My concept for a Hyperspace travel system is based on the idea that the gravitational bending of spacetime near massive objects leads to distortions of Hyperspace that are impossible to accurately calculate even for astrometric supercomputers, and as such all routes for Hyperspace travel are calculated to start and end a sufficient distance away from stars. Ships first have to travel to the outer edges of a star system at sublight speed before the navigational computer is able to send the ship on the right course, and then have to end their jump at the outer edges of the destination system to continue the last leg at again sublight speeds.
In most situations, it’s probably really irrelevant how many hours exactly a ship takes to travel between a planet and the edge of the star’s Hyperspace blocking zone, but in cases where it does matter, I want to have some consistency. Fortunately, the gravitational effects of massive objects are really very simple to calculate. The gravity of a star depends entirely on its mass, and the strength of that gravity drops off with distance by the square root of the distance. Which in simpler terms means “if you double your distance from a star, its gravity falls to one quarter”.

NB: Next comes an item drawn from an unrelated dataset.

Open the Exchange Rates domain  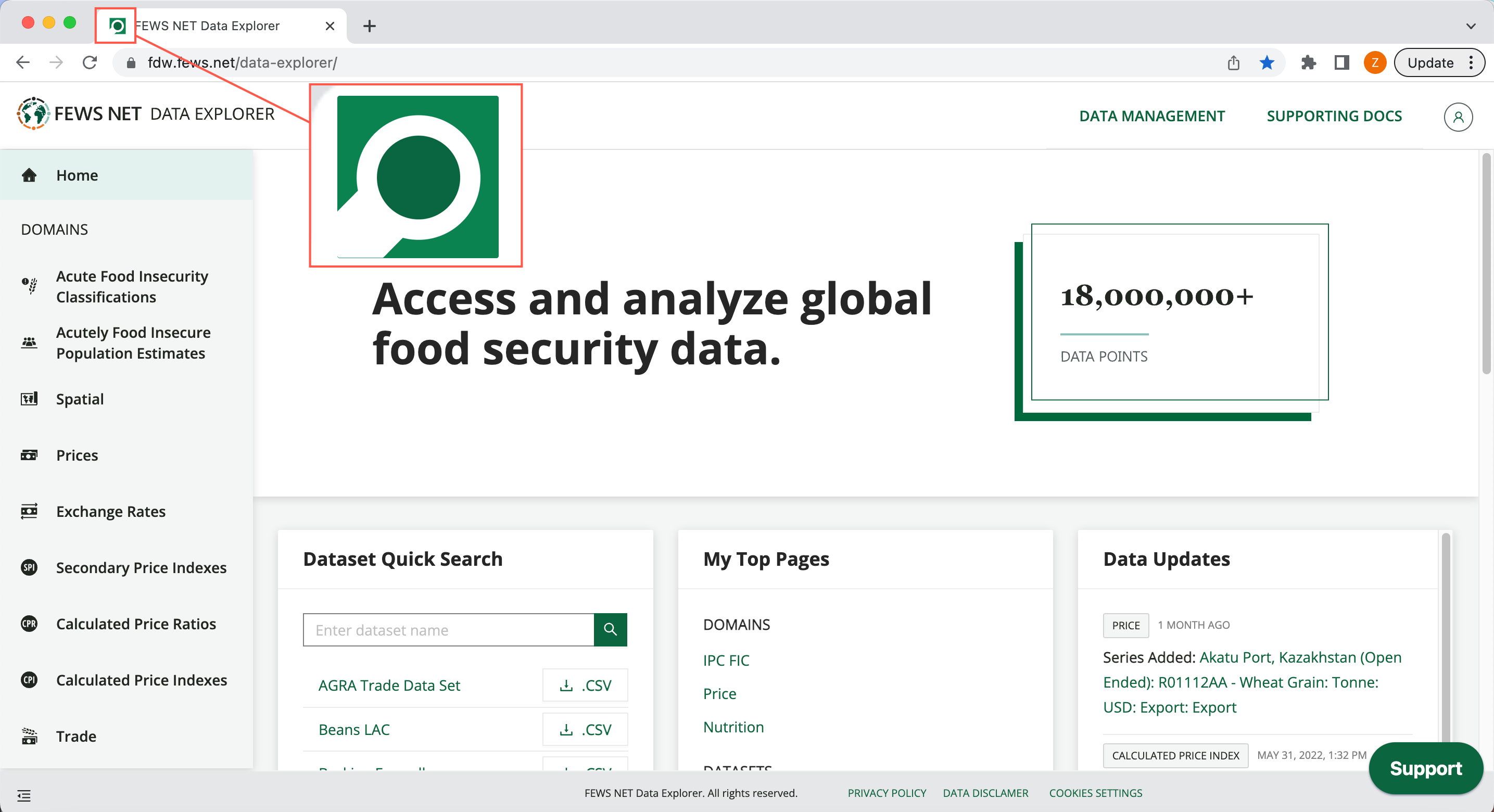110,512
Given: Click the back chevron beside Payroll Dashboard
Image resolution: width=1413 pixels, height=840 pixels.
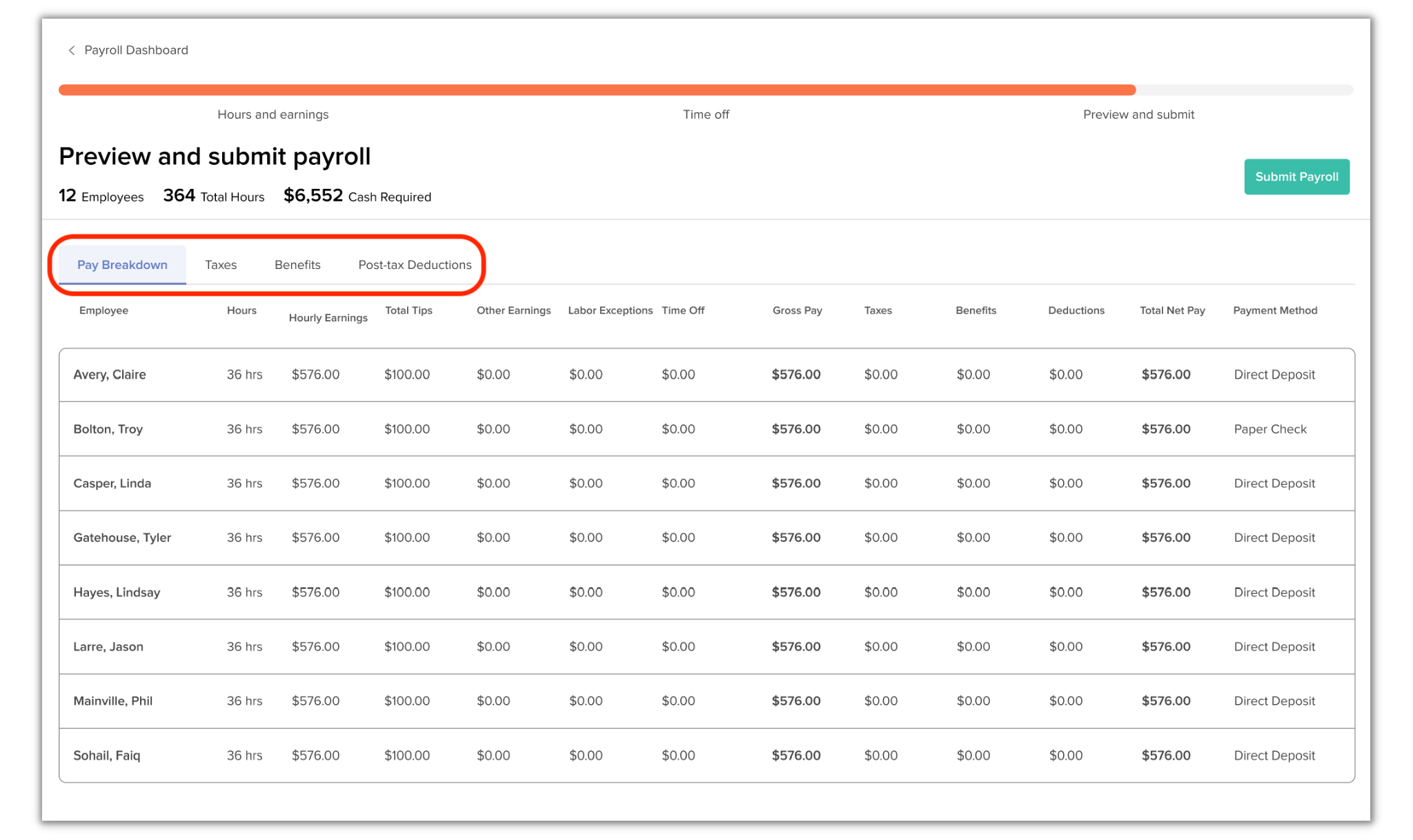Looking at the screenshot, I should click(72, 50).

I have not yet decided how much travel time I want to have, which I will be covering in detail at a later point, but those times will depend on the type of star of the system a ship is in. For future reference, I want to give a brief simplified overview over the common types of stars, so people aren’t completely lost later.
In astrometry, the masses of stars are typically given in “masses of the Sun”, with the sun obviously having a mass of 1 solar mass. Since the Sun is not a star in this setting, and more importantly because it will make future calculations easier, I am multiplying all these numbers by 10, so a star just like the Sun has a mass of 10.
In science, these stars are called the Main Sequence Stars, for reasons that go into much more detail than is needed here. They are what you can think of as a normal star that doesn’t do anything weird or special, and is the state in which almost all stars spend almost their entire existence. They are big balls of plasma that are mostly quietly doing their thing, producing light and heat. The physics going inside of them are slightly different, but they are basically the same kinds of objects, just with different amounts of mass.
The smallest balls of gas that are normally considered to be stars, with masses ranging from 1 to 4. They are not only small, but also quite cold compared to other stars, which gives them a weak reddish light. But if you’re on a planet that is close enough to be above freezing, you’ll still be standing in full daylight. Red dwarfs are extremely common, making up about three quarters of all stars in the universe. They don’t have much material to burn to create heat, but because they burn that mass at such low temperatures they can live incredibly long and even the very first red dwarfs that ever formed are still not even 1% through their lifetime. While red dwarfs don’t seem to be particularly suited for life on orbiting planet, the fact that there’s just so many of them still leads to a lot of habitable planets being around red dwarfs. (Astro-Nerd note: While new red dwarfs produce massive radiation that can strip the surface of any planet bare before life can start to develop, recent research indicates this radiation is directed towards the poles, leaving planet around the equator untouched.)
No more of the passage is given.